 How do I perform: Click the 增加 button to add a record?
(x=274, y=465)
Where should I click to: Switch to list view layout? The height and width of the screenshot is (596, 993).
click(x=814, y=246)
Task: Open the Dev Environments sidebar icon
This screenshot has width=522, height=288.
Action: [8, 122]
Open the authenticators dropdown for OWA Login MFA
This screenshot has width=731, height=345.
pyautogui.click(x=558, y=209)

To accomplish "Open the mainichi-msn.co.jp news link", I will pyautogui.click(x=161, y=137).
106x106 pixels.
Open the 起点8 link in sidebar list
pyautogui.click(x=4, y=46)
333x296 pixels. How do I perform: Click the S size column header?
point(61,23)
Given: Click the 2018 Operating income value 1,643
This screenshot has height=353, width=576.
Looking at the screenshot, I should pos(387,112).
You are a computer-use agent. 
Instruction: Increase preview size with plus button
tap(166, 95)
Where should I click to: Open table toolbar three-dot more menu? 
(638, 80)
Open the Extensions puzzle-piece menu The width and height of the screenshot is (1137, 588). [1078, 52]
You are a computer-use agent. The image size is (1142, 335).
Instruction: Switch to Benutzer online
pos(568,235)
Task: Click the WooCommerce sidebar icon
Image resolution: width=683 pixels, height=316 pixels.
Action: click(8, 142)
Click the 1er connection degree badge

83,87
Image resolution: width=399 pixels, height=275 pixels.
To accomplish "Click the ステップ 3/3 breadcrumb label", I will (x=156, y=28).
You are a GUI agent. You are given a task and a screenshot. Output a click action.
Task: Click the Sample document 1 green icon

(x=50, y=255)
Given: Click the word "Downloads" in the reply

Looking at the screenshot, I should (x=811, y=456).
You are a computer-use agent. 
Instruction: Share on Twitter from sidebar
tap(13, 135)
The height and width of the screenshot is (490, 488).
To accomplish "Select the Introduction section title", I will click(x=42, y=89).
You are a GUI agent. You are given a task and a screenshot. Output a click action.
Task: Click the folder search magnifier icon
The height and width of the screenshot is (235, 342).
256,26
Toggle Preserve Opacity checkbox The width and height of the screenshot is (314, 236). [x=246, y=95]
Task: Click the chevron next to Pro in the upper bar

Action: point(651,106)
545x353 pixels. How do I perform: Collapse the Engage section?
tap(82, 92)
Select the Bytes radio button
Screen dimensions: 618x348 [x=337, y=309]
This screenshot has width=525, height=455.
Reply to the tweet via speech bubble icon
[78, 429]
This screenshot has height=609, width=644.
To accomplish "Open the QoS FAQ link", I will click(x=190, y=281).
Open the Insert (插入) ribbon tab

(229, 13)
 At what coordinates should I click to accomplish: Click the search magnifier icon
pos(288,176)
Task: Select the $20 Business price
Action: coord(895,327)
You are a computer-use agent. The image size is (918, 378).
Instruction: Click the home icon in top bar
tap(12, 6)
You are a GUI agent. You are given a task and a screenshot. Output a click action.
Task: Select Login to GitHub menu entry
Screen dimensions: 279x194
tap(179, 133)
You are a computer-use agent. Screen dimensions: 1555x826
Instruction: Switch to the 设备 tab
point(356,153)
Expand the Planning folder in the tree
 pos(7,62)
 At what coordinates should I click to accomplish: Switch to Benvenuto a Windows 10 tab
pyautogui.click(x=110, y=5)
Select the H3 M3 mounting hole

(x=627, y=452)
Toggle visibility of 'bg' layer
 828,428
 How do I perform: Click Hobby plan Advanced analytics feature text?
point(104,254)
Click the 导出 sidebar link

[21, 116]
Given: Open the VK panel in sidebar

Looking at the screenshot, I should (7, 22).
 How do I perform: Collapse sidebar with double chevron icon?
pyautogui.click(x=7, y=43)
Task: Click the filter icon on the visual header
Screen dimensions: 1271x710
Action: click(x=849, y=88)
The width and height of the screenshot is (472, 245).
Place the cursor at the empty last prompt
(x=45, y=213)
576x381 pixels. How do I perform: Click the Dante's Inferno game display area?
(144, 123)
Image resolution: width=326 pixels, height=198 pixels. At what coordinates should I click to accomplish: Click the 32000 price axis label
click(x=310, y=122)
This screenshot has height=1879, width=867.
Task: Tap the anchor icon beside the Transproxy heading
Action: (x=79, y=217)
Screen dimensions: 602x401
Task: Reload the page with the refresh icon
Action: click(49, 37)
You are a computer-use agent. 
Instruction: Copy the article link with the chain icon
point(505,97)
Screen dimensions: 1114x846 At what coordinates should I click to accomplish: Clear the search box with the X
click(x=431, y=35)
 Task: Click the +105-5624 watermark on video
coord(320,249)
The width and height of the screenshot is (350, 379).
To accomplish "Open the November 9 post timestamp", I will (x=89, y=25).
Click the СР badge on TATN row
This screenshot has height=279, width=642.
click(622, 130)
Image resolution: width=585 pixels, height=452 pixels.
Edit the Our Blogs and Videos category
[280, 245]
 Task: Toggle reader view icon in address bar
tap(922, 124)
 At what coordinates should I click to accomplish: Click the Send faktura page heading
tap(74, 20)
= = = = =
#### PROBLEM DESCRIPTION:
Transcribe each of the records verbatim.

#### ANSWER TO THIS TASK:
 How do I perform: Click the 增加 button to add a record?
(x=274, y=465)
Where should I click to: Switch to list view layout? The height and width of the screenshot is (596, 993).
click(x=814, y=246)
Task: Open the Dev Environments sidebar icon
This screenshot has width=522, height=288.
Action: [8, 122]
Open the authenticators dropdown for OWA Login MFA
This screenshot has width=731, height=345.
pyautogui.click(x=558, y=209)

To accomplish "Open the mainichi-msn.co.jp news link", I will pyautogui.click(x=161, y=137).
106x106 pixels.
Open the 起点8 link in sidebar list
pyautogui.click(x=4, y=46)
333x296 pixels. How do I perform: Click the S size column header?
point(61,23)
Given: Click the 2018 Operating income value 1,643
This screenshot has height=353, width=576.
Looking at the screenshot, I should pos(387,112).
You are a computer-use agent. 
Instruction: Increase preview size with plus button
tap(166, 95)
Where should I click to: Open table toolbar three-dot more menu? 
(638, 80)
Open the Extensions puzzle-piece menu The width and height of the screenshot is (1137, 588). [1078, 52]
You are a computer-use agent. The image size is (1142, 335).
Instruction: Switch to Benutzer online
pos(568,235)
Task: Click the WooCommerce sidebar icon
Image resolution: width=683 pixels, height=316 pixels.
Action: click(8, 142)
Click the 1er connection degree badge

83,87
Image resolution: width=399 pixels, height=275 pixels.
To accomplish "Click the ステップ 3/3 breadcrumb label", I will (x=156, y=28).
You are a GUI agent. You are given a task and a screenshot. Output a click action.
Task: Click the Sample document 1 green icon

(x=50, y=255)
Given: Click the word "Downloads" in the reply

Looking at the screenshot, I should (x=811, y=456).
You are a computer-use agent. 
Instruction: Share on Twitter from sidebar
tap(13, 135)
The height and width of the screenshot is (490, 488).
To accomplish "Select the Introduction section title", I will click(x=42, y=89).
You are a GUI agent. You are given a task and a screenshot. Output a click action.
Task: Click the folder search magnifier icon
The height and width of the screenshot is (235, 342).
256,26
Toggle Preserve Opacity checkbox The width and height of the screenshot is (314, 236). [x=246, y=95]
Task: Click the chevron next to Pro in the upper bar

Action: point(651,106)
545x353 pixels. How do I perform: Collapse the Engage section?
tap(82, 92)
Select the Bytes radio button
Screen dimensions: 618x348 [x=337, y=309]
This screenshot has width=525, height=455.
Reply to the tweet via speech bubble icon
[78, 429]
This screenshot has height=609, width=644.
To accomplish "Open the QoS FAQ link", I will click(x=190, y=281).
Open the Insert (插入) ribbon tab

(229, 13)
 At what coordinates should I click to accomplish: Click the search magnifier icon
pos(288,176)
Task: Select the $20 Business price
Action: coord(895,327)
You are a computer-use agent. The image size is (918, 378).
Instruction: Click the home icon in top bar
tap(12, 6)
You are a GUI agent. You are given a task and a screenshot. Output a click action.
Task: Select Login to GitHub menu entry
Screen dimensions: 279x194
tap(179, 133)
You are a computer-use agent. Screen dimensions: 1555x826
Instruction: Switch to the 设备 tab
point(356,153)
Expand the Planning folder in the tree
 pos(7,62)
 At what coordinates should I click to accomplish: Switch to Benvenuto a Windows 10 tab
pyautogui.click(x=110, y=5)
Select the H3 M3 mounting hole

(x=627, y=452)
Toggle visibility of 'bg' layer
 828,428
 How do I perform: Click Hobby plan Advanced analytics feature text?
point(104,254)
Click the 导出 sidebar link

[21, 116]
Given: Open the VK panel in sidebar

Looking at the screenshot, I should (7, 22).
 How do I perform: Collapse sidebar with double chevron icon?
pyautogui.click(x=7, y=43)
Task: Click the filter icon on the visual header
Screen dimensions: 1271x710
Action: click(x=849, y=88)
The width and height of the screenshot is (472, 245).
Place the cursor at the empty last prompt
(x=45, y=213)
576x381 pixels. How do I perform: Click the Dante's Inferno game display area?
(144, 123)
Image resolution: width=326 pixels, height=198 pixels. At what coordinates should I click to accomplish: Click the 32000 price axis label
click(x=310, y=122)
This screenshot has height=1879, width=867.
Task: Tap the anchor icon beside the Transproxy heading
Action: (x=79, y=217)
Screen dimensions: 602x401
Task: Reload the page with the refresh icon
Action: click(49, 37)
You are a computer-use agent. 
Instruction: Copy the article link with the chain icon
point(505,97)
Screen dimensions: 1114x846 At what coordinates should I click to accomplish: Clear the search box with the X
click(x=431, y=35)
 Task: Click the +105-5624 watermark on video
coord(320,249)
The width and height of the screenshot is (350, 379).
To accomplish "Open the November 9 post timestamp", I will (x=89, y=25).
Click the СР badge on TATN row
This screenshot has height=279, width=642.
click(622, 130)
Image resolution: width=585 pixels, height=452 pixels.
Edit the Our Blogs and Videos category
[280, 245]
 Task: Toggle reader view icon in address bar
tap(922, 124)
 At what coordinates should I click to accomplish: Click the Send faktura page heading
tap(74, 20)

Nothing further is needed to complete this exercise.